Borçları mı sileceksiniz?
Yumurta kapıya dayanmış, bizim ekonomi yönetimi kendince çözüm üretiyor. Bankacılık sektörüne söz geçiremeyenler, çareyi maliyetler altında ezdiği, dolaylı vergilerle dünyanın en ahlâksız vergilendirmesine tabi tutup, cebini hortumladığı vatandaşta arıyor.
İlkesel olarak baktığınızda çok doğru, ama bu saatte temenniden öteye geçmeyecek, günü kurtarmaya çalışan açıklamalarla gündemi değiştirmeye çalışmaları çok acınacak bir durum. Başbakan Yardımcısı Ali Babacan, gelir ile taksit uygulaması arasında bağ kuracak bir çalışma başlattıklarını söyledi.
Doğru bir yaklaşım, ama bunu 10 sene önce yapacaklardı. Yıllardır enflasyonu bilerek düşük göstermişsiniz, insanlara bunun üzerinden, şanslı iseler zam vermişsiniz, lakin gerçek enflasyon yıllar içinde bu kişileri temel ihtiyaçlarını karşılamak üzere önce kredi kartına, sonra da kredilere mahkûm etmiş, şimdi denge kurmaktan bahsediyorsunuz.
Ne yapacaksınız? Borçları mı sileceksiniz? Bugünden sonra yaşanacaklar için belki bir önlem olur. Ama 262 milyar TL’yi, yani 131 milyar doları bulan tüketici borcunu ne yapmayı düşünüyorsunuz?
12 ile 15 ay arasında vade ile mal satan esnafın, bu kumarı oynamazsa, iş yapamayacağı gerçeğini nereye koyacaksınız? Bütün hesaplar yapıldı, çalışana ona göre zam verildi, hedef tutturacağınıza dair yeminler ettiğiniz enflasyon dikiş tutmuyor.

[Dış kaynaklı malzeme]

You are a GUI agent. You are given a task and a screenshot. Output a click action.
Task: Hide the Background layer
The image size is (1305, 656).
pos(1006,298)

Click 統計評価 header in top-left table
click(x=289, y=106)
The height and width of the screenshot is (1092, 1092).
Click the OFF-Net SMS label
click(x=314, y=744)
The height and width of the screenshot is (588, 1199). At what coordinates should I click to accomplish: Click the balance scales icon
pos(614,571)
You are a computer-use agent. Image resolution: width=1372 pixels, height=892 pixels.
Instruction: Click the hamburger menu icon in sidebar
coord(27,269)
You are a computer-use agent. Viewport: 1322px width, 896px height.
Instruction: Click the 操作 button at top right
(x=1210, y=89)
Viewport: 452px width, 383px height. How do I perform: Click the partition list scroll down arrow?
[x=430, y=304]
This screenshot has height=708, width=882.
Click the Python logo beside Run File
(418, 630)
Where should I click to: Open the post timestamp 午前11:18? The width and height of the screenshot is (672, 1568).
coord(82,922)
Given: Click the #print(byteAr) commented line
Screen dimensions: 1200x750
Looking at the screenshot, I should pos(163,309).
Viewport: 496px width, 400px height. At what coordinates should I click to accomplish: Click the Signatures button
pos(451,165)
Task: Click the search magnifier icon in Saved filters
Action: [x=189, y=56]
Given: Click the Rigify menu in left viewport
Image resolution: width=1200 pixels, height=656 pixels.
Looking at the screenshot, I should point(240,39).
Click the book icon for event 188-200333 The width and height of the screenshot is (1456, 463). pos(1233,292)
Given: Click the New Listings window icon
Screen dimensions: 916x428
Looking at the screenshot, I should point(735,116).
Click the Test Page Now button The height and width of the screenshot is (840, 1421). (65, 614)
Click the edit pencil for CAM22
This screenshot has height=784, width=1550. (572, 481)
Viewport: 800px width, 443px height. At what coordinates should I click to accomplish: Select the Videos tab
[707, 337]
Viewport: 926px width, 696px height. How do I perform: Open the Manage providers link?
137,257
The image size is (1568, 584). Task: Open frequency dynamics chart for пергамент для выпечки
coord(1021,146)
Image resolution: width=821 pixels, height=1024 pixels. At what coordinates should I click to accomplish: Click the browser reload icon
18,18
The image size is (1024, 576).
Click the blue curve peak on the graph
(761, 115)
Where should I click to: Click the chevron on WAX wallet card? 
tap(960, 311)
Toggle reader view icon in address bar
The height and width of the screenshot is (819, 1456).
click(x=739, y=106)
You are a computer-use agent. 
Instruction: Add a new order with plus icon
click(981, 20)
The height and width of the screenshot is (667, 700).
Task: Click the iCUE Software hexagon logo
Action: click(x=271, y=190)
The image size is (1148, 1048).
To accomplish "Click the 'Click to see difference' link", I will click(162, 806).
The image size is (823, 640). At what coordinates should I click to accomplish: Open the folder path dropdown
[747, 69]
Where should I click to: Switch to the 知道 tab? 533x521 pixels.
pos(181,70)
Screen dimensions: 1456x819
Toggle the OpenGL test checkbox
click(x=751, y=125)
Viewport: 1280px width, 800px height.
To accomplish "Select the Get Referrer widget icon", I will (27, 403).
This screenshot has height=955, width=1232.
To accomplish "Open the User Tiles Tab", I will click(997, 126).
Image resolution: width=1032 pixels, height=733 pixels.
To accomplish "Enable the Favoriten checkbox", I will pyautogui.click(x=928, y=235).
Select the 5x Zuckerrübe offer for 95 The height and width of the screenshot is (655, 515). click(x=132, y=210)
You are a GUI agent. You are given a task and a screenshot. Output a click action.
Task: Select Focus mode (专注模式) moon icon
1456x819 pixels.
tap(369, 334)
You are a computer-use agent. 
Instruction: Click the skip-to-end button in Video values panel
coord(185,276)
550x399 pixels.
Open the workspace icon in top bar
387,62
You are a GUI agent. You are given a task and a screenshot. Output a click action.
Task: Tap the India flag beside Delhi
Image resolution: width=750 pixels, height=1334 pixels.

Çünkü zaten gerçek enflasyon, açıklamayı düşündüğünüz değildi. Kâğıt üzerinde rakam tutmuyor; sıkıntı o... Babacan’a göre sorun para politikalarında değil, gıda fiyatlarındaymış. Aslında sorun tam da bu... Ekonominin içinden insanı çekerseniz, ancak rakamlarla milleti kandırıp, kendinizi tatmin edersiniz.
Oysa 6 + 5’i verdiğiniz gün bu köşeden yazmıştım. Sene sonu minimum enflasyon yüzde 12 diye... Siz bunu bilmiyor muydunuz? Yapmayın... Burada tam bir samimiyetsizlik söz konusu…
Bu devletin vatandaşa fazladan para verdiği görülmemiştir. 11 veriyorsanız, maliyet en az 12’dir... Elbette kuraklık ve benzeri gelişmeleri de yumurta kapıya gelene kadar, iktidar düzeyinde kabullenememiş olmanız da ayrı bir dram.
Sokakta durum farklı yaşanıyor. İktidardan bir örnek vereyim. Maliye eski Bakanı Unakıtan, koltuktayken atıp tutuyordu; bakanlık sonrası İstanbul’da ilk açıklaması ‘dışarıda insanların geçinmesi gerçekten zormuş’ oldu. Bu kişi Maliye’yi yönetti; ama sokaktan bihaberdi. Tıpkı kabinedeki mevcutlar gibi...
O enflasyonda bir türlü iki haneyi bulamayan, işsizliği düşük göstermek için taklalar atan TÜİK’in son verisine bakın. İnsanlar gelirinin yüzde 63’ünü kira, gıda ve ulaşıma harcıyor. TÜİK söylüyorsa, boyutun ne olduğunu siz tahmin edin. Peki, hane halkı başına ortalama aylık tüketim harcaması ne? 2 bin 572 TL. Bu rakam kentlerde... Ya kırsalda ne? Bin 910 TL...
Kaç kişi kazanıyor bu parayı? Adam ailesini barındıracağına, doyuracağına ve işe gitmek, çocuğunu da okula göndermek için para harcayacağına göre eksik kalanı nereden bulacak? Bir de iş aradığı için işsizliğe neden olduğu Maliye Bakanı tarafından açıklanan kadınlar var ki, onlar zaten bu iktidarın hesabında değil. İşte size kredi ve kredi kartı gerçeği... Hadi bu noktaya getirdikten sonra, insanları gelirine göre taksitlendirsenize...
Tekrar soruyorum: Borçları silip, gerçekleri mi söyleyeceksiniz? Nerede varlığını insanların tüketim ve borçlanmasına, sonra da gizli iflas içinde oy vermesine bağlamış bu iktidarda o yürek?